Topological Transcendental Fields ^†

Abstract

This article initiates the study of topological transcendental fields $\mathbb{F}$ which are subfields of the topological field $\mathbb{C}$ of all complex numbers such that $\mathbb{F}$ only consists of rational numbers and a nonempty set of transcendental numbers. $\mathbb{F}$, with the topology it inherits as a subspace of $\mathbb{C}$, is a topological field. Each topological transcendental field is a separable metrizable zero-dimensional space and algebraically is $\mathbb{Q}\left(T\right)$, the extension of the field of rational numbers by a set T of transcendental numbers. It is proven that there exist precisely $2^{{\aleph }_0}$ countably infinite topological transcendental fields and each is homeomorphic to the space $\mathbb{Q}$ of rational numbers with its usual topology. It is also shown that there is a class of $2^{2^{{\aleph }_0}}$ of topological transcendental fields of the form $\mathbb{Q}\left(T\right)$ with T a set of Liouville numbers, no two of which are homeomorphic.

1. Preliminaries

We begin by setting out our notation and making some simple preliminary observations.

Remark 1.

We shall discuss four fields: $\mathbb{C}$, the field of all complex numbers; $\mathbb{R}$, the field of all real numbers; $\mathbb{A}$, the field of all algebraic numbers; and $\mathbb{Q}$, the field of all rational numbers.

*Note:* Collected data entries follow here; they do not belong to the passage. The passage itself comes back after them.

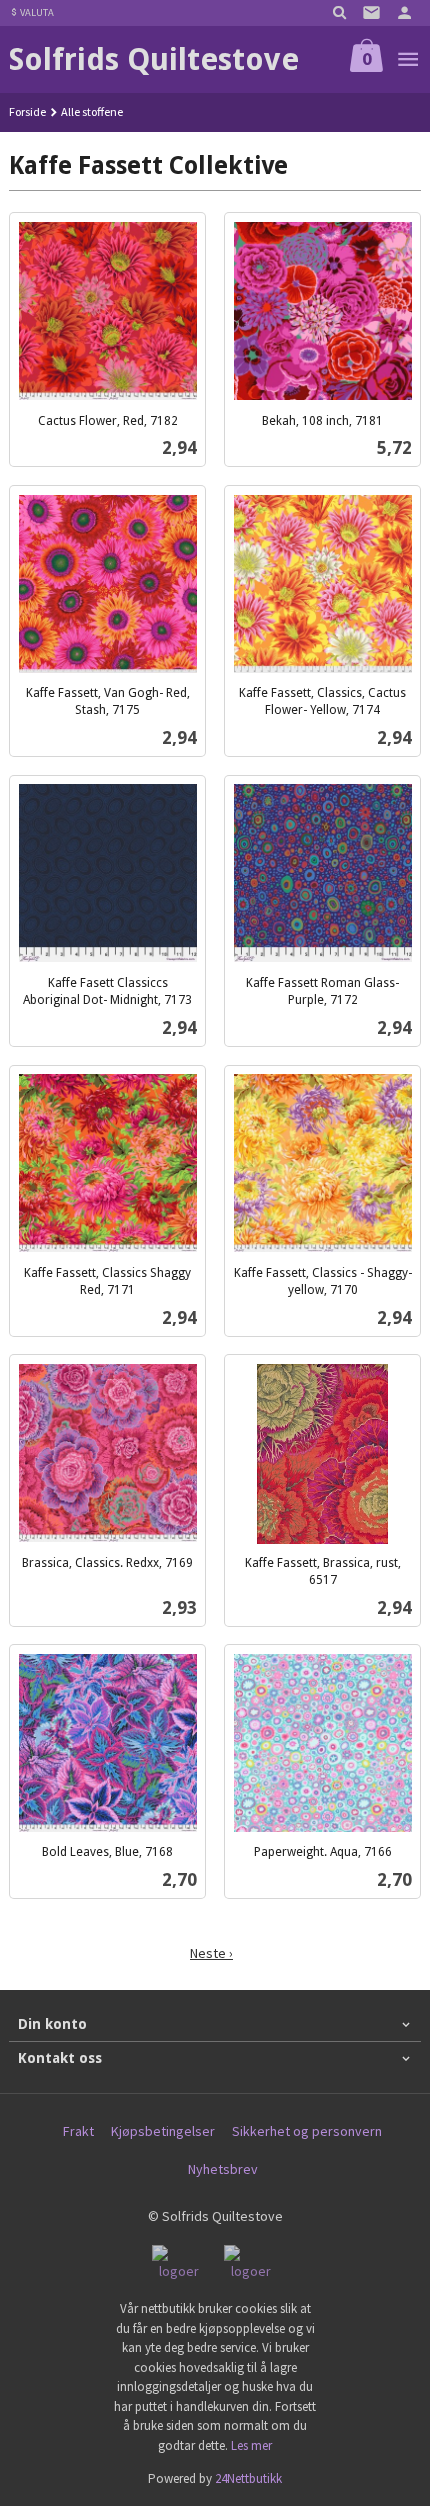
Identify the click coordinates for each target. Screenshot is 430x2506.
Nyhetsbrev (223, 2169)
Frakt (78, 2131)
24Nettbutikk (248, 2478)
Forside (27, 111)
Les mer (251, 2445)
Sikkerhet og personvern (307, 2131)
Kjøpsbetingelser (163, 2131)
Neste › (211, 1953)
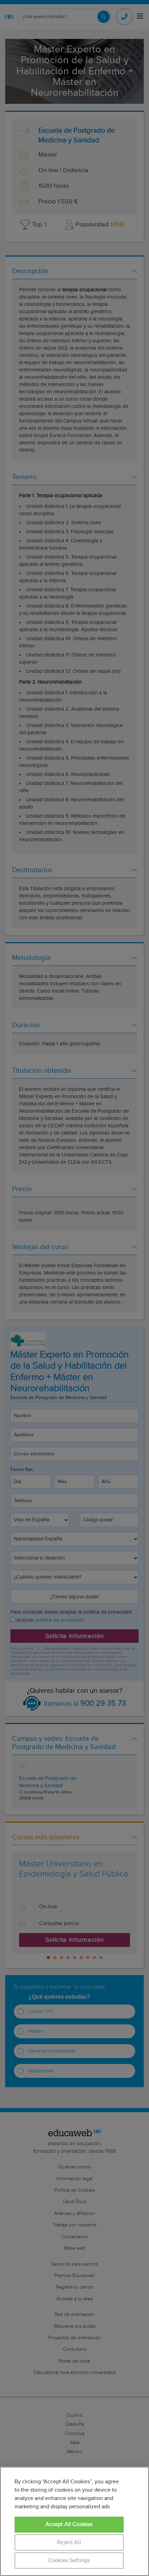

Observe the following easily verified facts:

(i) 

Fields $\mathbb{C}$ and $\mathbb{R}$ have cardinality $\mathfrak{c}$, the cardinality of the continuum;

(ii) 

Fields $\mathbb{A}$ and $\mathbb{Q}$ have cardinality ${\aleph }_0$;

(iii) 

$\mathbb{C}$ with its Euclidean topology is homeomorphic to $\mathbb{R}\times \mathbb{R}$, where $\mathbb{R}$ has its Euclidean topology;

(iv) 

Each of these four fields has a natural topology; $\mathbb{C}$ and $\mathbb{R}$ have Euclidean topologies, while $\mathbb{A}$ and $\mathbb{Q}$ inherit a natural topology as a subspace of $\mathbb{C}$;

(v) 

Field $\mathbb{Q}$ is a dense subfield of the topological field $\mathbb{R}$ (that is, the closure, in the topological sense, of  $\mathbb{Q}$ is $\mathbb{R}$);

(vi) 

Topological field $\mathbb{A}$ is a dense subfield of the topological field $\mathbb{C}$;

(vii) 

$\mathbb{C}\supset \mathbb{A}\supset \mathbb{A}\cap \mathbb{R}\supset \mathbb{Q}$, but $\mathbb{A}$ is not a subset of $\mathbb{R}$;

(viii) 

Field $\mathbb{C}$ is a vector space of dimension $\mathfrak{c}$ over $\mathbb{A}$ and it is also a vector space of dimension $\mathfrak{c}$ over $\mathbb{Q}$;

(ix) 

$\mathbb{A}$ is a vector space of countably infinite dimension over $\mathbb{Q}$;

(x) 

$\mathbb{N}$ denotes the set of positive integers and $\mathbb{Z}$ denotes the set of all integers, each with the discrete topology;

(xi) 

$\mathcal{T}$ is the topological space of all transcendental numbers, where $\mathcal{T}=\mathbb{C}\backslash \mathbb{A}$ and has a natural topology as a subspace of $\mathbb{C}$. The topology of $\mathcal{T}$ is separable, metrizable, and zero-dimensional. Furthermore, the cardinality of $\mathcal{T}$ is $\mathfrak{c}$ and $\mathcal{T}$ is dense in $\mathbb{C}$.

Remark 2.

Now, we mention some not so easily verified known results:

(i) 

$\mathcal{T}$ is homeomorphic to the space $\mathbb{P}$ of all irrational real numbers. $\mathbb{P}$ is also homeomorphic to the countably infinite product ${\mathbb{N}}^{\mathbb{N}}$. (see ([1], §1.9));

(ii) 

$\mathcal{T}$Q denotes the set $\mathcal{T}\cup \mathbb{Q}$. It is also homeomorphic to $\mathbb{P}$;

(iii) 

In 1932, Kurt Mahler classified the set of all transcendental numbers $\mathcal{T}$ into three disjoint classes: S, T, and U. For a discussion of this important classification, see ([2], Chapter 8). It has been proven that each of these sets has cardinality $\mathfrak{c}$. Furthermore, the Lebesgue measure of T and U are each zero. Thus, S has full measure, that is its complement has a measure of zero;

(iv) 

We introduce the classes SQ = S ∪ $\mathbb{Q}$, TQ = T ∪ $\mathbb{Q}$, UQ = U ∪ $\mathbb{Q}$. Clearly SQ, TQ, and UQ each have cardinality $\mathfrak{c}$, TQ, and UQ have measure zero, and SQ has full measure;

(v)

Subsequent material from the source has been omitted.